• WHAT TO DO: Repeat the stretch of entries below from the line with "Expand the Contact" through the line with "Open the DbTree". Include both ends and add nothing.

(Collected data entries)
§ §
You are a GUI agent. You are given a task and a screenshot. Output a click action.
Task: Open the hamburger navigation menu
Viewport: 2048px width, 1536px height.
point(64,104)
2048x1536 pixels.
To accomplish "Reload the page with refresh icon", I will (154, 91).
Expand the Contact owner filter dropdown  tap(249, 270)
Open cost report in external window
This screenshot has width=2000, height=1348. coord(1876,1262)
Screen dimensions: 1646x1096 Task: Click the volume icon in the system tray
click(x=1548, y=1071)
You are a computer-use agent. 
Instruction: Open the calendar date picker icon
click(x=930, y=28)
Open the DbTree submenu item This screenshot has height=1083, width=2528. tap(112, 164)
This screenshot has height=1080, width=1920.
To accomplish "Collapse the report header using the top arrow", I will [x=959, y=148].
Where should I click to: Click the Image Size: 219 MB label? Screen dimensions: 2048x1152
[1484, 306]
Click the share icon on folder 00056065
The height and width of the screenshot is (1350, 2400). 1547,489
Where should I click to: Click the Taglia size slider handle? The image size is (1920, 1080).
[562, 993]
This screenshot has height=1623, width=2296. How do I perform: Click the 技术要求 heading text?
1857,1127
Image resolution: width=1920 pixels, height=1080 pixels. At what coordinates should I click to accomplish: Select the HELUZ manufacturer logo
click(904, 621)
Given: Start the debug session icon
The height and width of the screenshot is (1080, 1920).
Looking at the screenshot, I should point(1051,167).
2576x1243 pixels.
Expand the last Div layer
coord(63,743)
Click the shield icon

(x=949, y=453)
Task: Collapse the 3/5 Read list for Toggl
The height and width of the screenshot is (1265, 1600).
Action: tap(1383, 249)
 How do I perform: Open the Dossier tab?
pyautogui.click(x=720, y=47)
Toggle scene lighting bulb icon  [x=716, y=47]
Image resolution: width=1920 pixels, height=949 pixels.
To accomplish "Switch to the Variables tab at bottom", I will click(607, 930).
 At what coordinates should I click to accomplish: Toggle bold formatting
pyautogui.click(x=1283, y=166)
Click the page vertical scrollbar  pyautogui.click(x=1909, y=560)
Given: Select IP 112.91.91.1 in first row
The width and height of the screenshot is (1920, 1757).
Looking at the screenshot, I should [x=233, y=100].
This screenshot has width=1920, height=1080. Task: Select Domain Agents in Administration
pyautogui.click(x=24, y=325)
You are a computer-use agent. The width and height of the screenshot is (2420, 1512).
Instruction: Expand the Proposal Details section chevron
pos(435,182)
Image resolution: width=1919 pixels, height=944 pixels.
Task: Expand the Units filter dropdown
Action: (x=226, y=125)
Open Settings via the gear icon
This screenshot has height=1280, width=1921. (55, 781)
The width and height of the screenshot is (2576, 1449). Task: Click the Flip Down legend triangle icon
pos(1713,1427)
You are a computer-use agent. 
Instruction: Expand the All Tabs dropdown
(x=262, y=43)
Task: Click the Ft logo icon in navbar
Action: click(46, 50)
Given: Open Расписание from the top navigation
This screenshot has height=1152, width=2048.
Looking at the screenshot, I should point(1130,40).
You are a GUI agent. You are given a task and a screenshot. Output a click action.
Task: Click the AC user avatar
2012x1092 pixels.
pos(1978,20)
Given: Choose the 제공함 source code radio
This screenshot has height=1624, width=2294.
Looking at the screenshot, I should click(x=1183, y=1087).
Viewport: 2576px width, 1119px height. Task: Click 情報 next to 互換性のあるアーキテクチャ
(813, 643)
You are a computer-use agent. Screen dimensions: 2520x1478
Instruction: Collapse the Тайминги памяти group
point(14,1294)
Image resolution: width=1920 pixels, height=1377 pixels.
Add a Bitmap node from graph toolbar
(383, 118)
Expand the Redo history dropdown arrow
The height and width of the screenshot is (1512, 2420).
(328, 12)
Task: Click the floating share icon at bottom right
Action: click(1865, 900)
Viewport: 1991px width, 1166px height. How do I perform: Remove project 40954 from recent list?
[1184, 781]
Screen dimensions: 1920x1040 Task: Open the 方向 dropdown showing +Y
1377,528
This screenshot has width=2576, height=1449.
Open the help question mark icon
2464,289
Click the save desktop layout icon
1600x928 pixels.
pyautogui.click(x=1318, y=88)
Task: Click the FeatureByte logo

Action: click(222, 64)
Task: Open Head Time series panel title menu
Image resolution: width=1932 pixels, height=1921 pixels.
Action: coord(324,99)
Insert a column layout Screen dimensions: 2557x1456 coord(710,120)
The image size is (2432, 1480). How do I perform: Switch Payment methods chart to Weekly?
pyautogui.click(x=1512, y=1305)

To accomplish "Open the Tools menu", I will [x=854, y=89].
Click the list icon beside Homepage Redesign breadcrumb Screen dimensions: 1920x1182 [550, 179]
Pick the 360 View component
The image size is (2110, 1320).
§ §
• TASK ANSWER:
Expand the Contact owner filter dropdown  tap(249, 270)
Open cost report in external window
This screenshot has width=2000, height=1348. coord(1876,1262)
Screen dimensions: 1646x1096 Task: Click the volume icon in the system tray
click(x=1548, y=1071)
You are a computer-use agent. 
Instruction: Open the calendar date picker icon
click(x=930, y=28)
Open the DbTree submenu item This screenshot has height=1083, width=2528. tap(112, 164)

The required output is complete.